Best Practices for Image Recognition
An image your augmented reality content is anchored to is called a marker or a target image.
Image recognition relies on the number of distinctive features or tracking points that the camera can identify in your target image. The more tracking points there is in an image, the better it will perform in AR.

If the content of your experience keeps flickering, floating or disappearing when you move the camera around, it means that your image doesn't have enough distinctive features.

In this guide you will learn about the main characteristics an image should have to be an ideal image target.
Please note that the resolution of your marker image doesn't need to be larger than 1280x720, since the platform will use a 720p version of it for recognition even if you upload a larger file.

We recommend using .jpg format instead of .png, as it usually has smaller file size which helps to improve loading times.

High Contrast
When you upload a target image, the platform will automatically convert it into the black and white palette, which is why the colors themselves do not play any role in recognition and tracking.

At the same time, the difference between the tones does help the system to find more tracking points in your image. High tonal ranges with distinct transitions between elements improve tracking performance, while gradients and low tonal ranges might degrade it.

Compare the images below:
While they look almost identical on the surface, the image on the left will provide much higher levels of stability when used as a marker in augmented reality.

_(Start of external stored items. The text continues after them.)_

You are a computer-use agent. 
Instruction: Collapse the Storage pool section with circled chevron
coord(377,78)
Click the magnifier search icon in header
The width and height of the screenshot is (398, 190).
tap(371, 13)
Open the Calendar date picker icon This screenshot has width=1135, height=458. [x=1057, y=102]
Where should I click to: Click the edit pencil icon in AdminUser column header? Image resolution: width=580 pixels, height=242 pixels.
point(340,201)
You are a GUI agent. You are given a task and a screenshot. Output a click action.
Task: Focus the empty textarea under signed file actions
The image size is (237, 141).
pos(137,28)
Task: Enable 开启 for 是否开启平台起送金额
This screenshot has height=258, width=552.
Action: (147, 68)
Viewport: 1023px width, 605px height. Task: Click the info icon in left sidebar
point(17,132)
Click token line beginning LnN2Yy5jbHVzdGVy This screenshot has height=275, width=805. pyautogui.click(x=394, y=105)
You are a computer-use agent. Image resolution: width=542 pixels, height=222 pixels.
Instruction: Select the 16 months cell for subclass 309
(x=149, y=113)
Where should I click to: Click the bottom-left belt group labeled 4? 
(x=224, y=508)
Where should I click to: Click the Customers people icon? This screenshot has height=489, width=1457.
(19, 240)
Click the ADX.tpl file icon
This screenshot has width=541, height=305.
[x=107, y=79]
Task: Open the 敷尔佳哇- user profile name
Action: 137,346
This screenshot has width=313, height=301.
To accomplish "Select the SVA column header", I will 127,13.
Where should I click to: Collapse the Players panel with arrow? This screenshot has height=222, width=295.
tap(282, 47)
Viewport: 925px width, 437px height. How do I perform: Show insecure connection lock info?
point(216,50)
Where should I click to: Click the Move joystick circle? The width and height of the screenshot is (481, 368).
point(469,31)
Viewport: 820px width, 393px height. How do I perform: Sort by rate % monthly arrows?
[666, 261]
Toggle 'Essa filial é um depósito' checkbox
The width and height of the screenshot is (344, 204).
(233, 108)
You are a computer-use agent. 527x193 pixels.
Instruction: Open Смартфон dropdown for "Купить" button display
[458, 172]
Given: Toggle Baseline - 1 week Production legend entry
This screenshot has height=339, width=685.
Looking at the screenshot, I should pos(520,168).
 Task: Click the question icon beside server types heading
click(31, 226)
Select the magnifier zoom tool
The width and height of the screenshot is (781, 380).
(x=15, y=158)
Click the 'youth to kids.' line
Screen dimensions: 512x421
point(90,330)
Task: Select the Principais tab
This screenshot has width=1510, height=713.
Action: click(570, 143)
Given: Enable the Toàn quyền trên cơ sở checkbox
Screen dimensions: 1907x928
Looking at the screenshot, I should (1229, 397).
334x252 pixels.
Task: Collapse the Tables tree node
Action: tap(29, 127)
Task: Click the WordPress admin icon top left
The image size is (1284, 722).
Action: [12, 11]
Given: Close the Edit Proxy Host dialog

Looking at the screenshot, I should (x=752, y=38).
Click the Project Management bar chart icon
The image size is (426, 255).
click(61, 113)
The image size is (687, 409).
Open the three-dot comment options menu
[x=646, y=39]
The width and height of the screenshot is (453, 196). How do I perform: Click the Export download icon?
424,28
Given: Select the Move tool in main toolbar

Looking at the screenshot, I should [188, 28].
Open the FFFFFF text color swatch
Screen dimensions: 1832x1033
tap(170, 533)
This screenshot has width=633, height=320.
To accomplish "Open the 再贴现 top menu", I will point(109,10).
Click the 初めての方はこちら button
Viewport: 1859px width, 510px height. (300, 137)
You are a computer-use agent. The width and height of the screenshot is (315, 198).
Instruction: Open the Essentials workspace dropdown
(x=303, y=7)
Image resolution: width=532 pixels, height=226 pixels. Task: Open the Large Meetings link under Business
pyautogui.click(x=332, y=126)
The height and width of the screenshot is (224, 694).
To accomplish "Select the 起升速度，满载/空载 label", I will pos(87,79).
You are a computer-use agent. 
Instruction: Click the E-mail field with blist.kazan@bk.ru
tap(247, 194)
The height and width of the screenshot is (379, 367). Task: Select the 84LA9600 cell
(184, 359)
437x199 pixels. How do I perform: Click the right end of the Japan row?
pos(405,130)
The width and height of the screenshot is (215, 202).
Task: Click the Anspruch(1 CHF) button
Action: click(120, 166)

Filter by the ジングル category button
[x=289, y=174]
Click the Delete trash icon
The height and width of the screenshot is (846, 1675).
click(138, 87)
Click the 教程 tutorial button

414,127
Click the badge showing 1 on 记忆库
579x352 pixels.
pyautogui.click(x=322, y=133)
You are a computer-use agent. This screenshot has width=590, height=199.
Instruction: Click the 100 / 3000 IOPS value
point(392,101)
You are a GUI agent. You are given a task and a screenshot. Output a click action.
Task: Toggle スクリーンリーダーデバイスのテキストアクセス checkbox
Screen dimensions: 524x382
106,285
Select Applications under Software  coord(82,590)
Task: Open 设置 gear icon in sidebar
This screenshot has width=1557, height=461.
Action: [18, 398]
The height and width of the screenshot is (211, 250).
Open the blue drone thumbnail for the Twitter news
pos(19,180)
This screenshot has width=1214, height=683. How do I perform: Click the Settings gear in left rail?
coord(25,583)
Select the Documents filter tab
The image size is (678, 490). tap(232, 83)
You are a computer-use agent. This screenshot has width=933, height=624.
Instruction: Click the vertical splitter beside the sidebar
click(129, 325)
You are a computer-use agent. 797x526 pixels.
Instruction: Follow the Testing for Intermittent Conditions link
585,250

Compare the number of tracking points in the two images (marked in yellow):
As you can see, the image on the left has plenty of tracking points, while the right one has practically none of them.

Unique Angular Shapes
Using a variety of unique shapes makes it easier to identify your image, while identical, simmetrical or similar shapes and patterns make it harder for the camera to understand which part of the image it's pointed at.

Rectangles, triangles and other angular shapes produce numerous tracking points and are easily identifiable by the camera. Circles, ellipses and other rounded shapes do not produce any tracking points and tend to degrade the performance.

See the examples below:
Even though there are multiple objects on the right image, they do not produce enough tracking points, due to the round shape of the balloons.

Compare the number of points in the two images (marked in yellow):
As you may notice, most points in the right image are located where the balloons intersect with each other and not along their individual shapes.

High Level of Detail
Numerous elements gradually distributed across the surface of the image make it more identifiable from different angles and focus distances.

Placing the main elements in the center of the image and leaving a lot of blank space around will negatively affect tracking performance.

See the images below:
The minimalist design on the right might look cleaner but it makes it harder for the camera to recognize and track the image, especially if the user only has a part of it in their camera view (for example the top left corner area where there's nothing to track).

Compare the number of points in these images (marked in yellow):

Matte Printing Materials
Glossy printing materials might have reflections and glare that decrease image recognition success rate and tracking performance. Please consider using matte printing materials over the glossy ones if possible.